SIGBOT
1. Regulatory Compliance
Sigbot complies with applicable privacy laws, including: UK GDPR & Data Protection Act 2018, EU GDPR, and Canada PIPEDA.
2. Data Protection Roles
- Users/business customers = Data Controllers
- Sigbot = Data Processor (for hosted contact data)
- Sigbot = Data Controller (for account/billing data)
3. Personal Data We Process
Account Data: Name, Email address, Login credentials, Subscription status.
Contact Data (User Imported): Names, Emails, Phone numbers, Job titles, Company data, Email signatures.
4. Cloud Storage & Sync
Sigbot uses secure cloud infrastructure (including Firebase) to provide device synchronization, backups, team collaboration, and real-time databases. Data may be cached locally and stored in the cloud.
5. Lawful Basis for Processing
We rely on contractual necessity, legitimate interests, legal obligations, and consent (where required).
6. Data Sharing
We do not sell personal data. We may share data with subprocessors providing cloud hosting, authentication, and payment processing. All processors operate under data protection agreements.

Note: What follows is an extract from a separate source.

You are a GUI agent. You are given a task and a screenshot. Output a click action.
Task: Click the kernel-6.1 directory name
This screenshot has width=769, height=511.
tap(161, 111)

7. International Transfers
Data may be transferred outside the UK/EU/Canada. We rely on Standard Contractual Clauses, UK IDTA, and Adequacy decisions.
8. Security Measures
We implement encryption in transit, encryption at rest, access controls, authentication safeguards, and monitoring systems.
9. Data Retention
- Account data → Active lifecycle
- Billing data → Legal retention
- Contact data → Until deleted by user
10. User Rights
Users may access data, correct data, delete data, restrict processing, request portability, and object to processing. Requests: support@sigbot.com
11. Children’s Data
Sigbot is not intended for individuals under 18.
12. Complaints
You may contact: UK ICO, EU Data Protection Authorities, or Office of the Privacy Commissioner of Canada.
13. Policy Updates
We may update this Privacy Policy periodically.